In Jordan, we have seen the power of conversations evolving online like never before. On Facebook we’ve seen youth groups forming, expanding and mobilizing for collective effort. On Twitter we’ve seen hashtags like #ReformJO and #WhatJOwants outlining the reform process by listing key requirements that this country needs to progress and move forward. If the state has run out of ideas, it needs only to spend a few minutes falling the virtual stream of suggestions and discussions online. At 7iber, with the HashtagDebates, we’ve been trying hard to take some of these online discussions turning them in to offline debates that share the same forward-thinking and brave spirit that exists online. The power of the conversation that I see online today is at an all-time peak in Jordan, and it is made possible only through the upkeep of a free Internet.
There are those who continue to argue that the Internet is useless in a country or region where penetration rates are low. To those people I say look around you. Look at what happens when information flows through an assortment of digital channels that are all interconnected. It isn’t about how many Jordanians are on Twitter, it is about what happens to a message or a conversation when it starts on Twitter, flows through Facebook, takes off on a local blog, is copied and pasted in an email and lands in your cellphone’s message inbox. The cyber world we exist in, and the technologies that surround us, are becoming increasingly decentralized. The barriers are too low to remain legitimate obstacles. Debates that were once exclusively online, are now evolving offline at the hands of the same players.
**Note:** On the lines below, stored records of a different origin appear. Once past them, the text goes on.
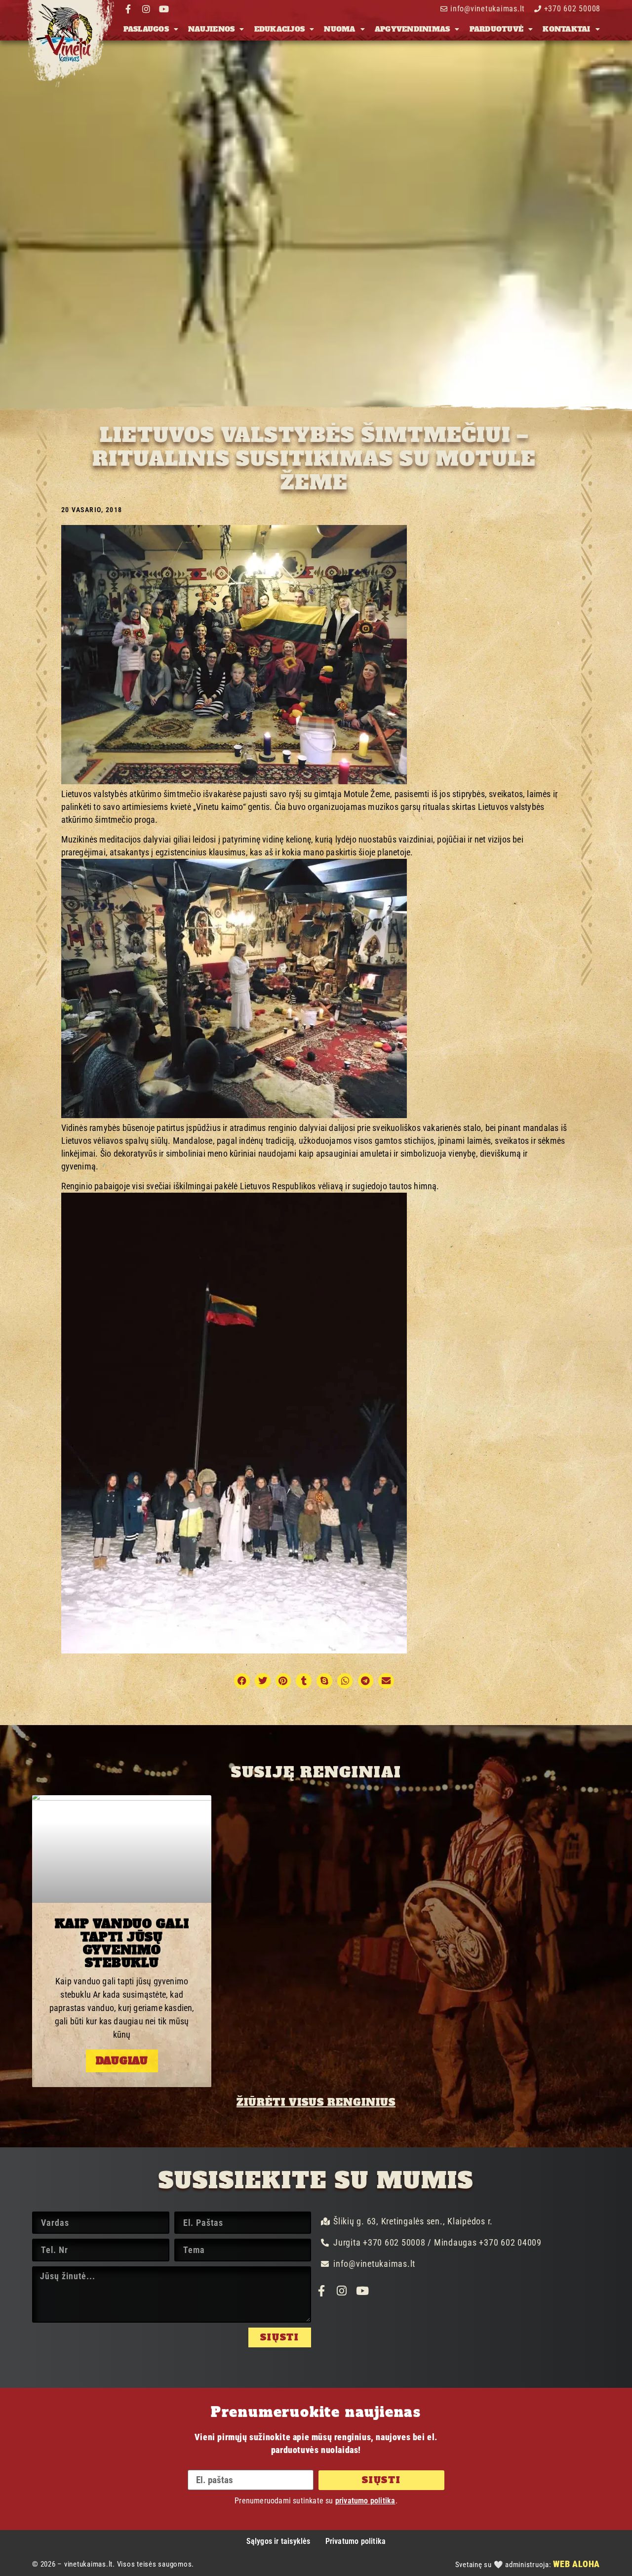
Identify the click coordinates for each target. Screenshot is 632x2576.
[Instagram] (146, 9)
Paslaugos (146, 29)
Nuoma (339, 29)
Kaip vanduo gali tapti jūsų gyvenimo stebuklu (122, 1943)
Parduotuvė (497, 29)
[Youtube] (164, 9)
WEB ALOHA (576, 2564)
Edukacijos (279, 29)
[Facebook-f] (128, 9)
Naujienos (211, 29)
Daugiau (122, 2061)
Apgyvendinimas (412, 29)
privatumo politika (365, 2500)
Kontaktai (566, 29)
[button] (242, 1681)
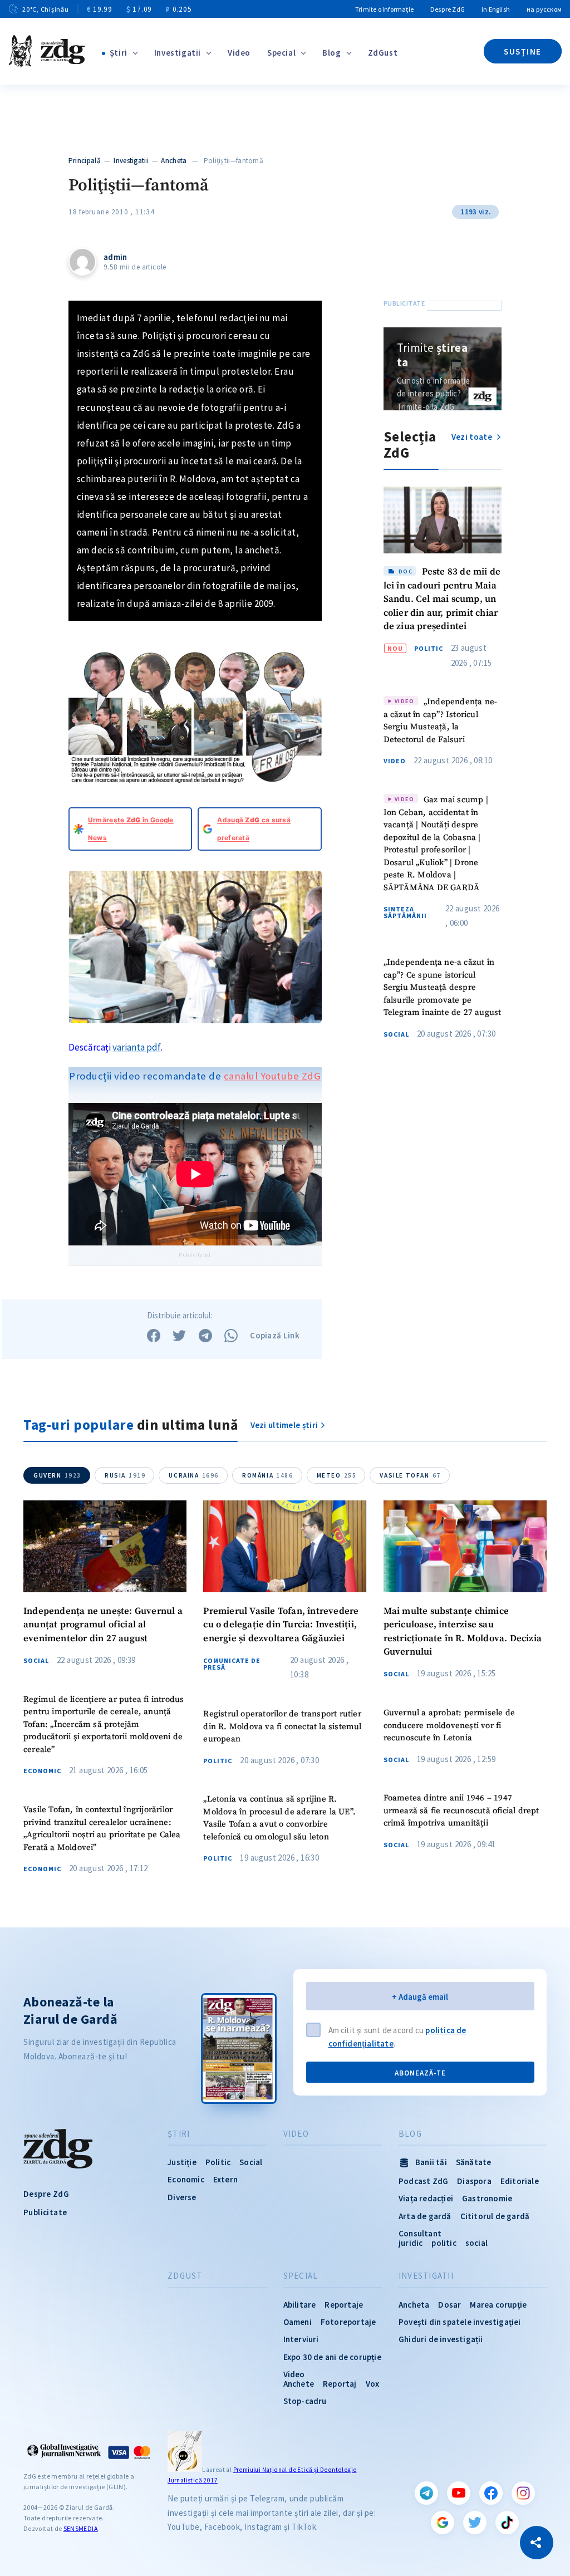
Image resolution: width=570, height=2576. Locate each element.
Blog (331, 52)
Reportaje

And meanwhile, Jordanians, specifically Jordanian youth who represent over 60% of this nation’s population, are incredibly resourceful. In the past year, through my work at 7iberINC and the various digital media related projects we’ve done, I have seen firsthand the extent to which young Jordanians are accessing the Internet without needing a computer in their living rooms that has a 4MB ADSL connection. I have seen them finding access through schools, through Internet cafes, through public access stations, through their relatives and through their friends. I have seen 13 year old kids in Sahab who are busy chatting away on a local forum by gathering around a single screen at a friend’s house. It is a population that is accustomed to scarce resources, and has found ways at being resourceful.
The story continues, the possibilities are ongoing, the access is unprecedented, and so is the discussion.
I am thankful the Internet remains free in Jordan, and I can only hope that it remains so. I can only hope it continues to fuel conversations, set precedents, create milestones, and confound the possibilities we haven’t even dreamed of yet.
I’d also like to take the opportunity to congratulate the Tunisian www.Nawaat.org, which, in honor of World Against Cyber Censorship Day, won this year’s Reporters Without Borders 2011Netizen Prize. Tunisian bloggers have done a tremendous thing these past few weeks, to say nothing of Egyptian and Bahraini bloggers as well.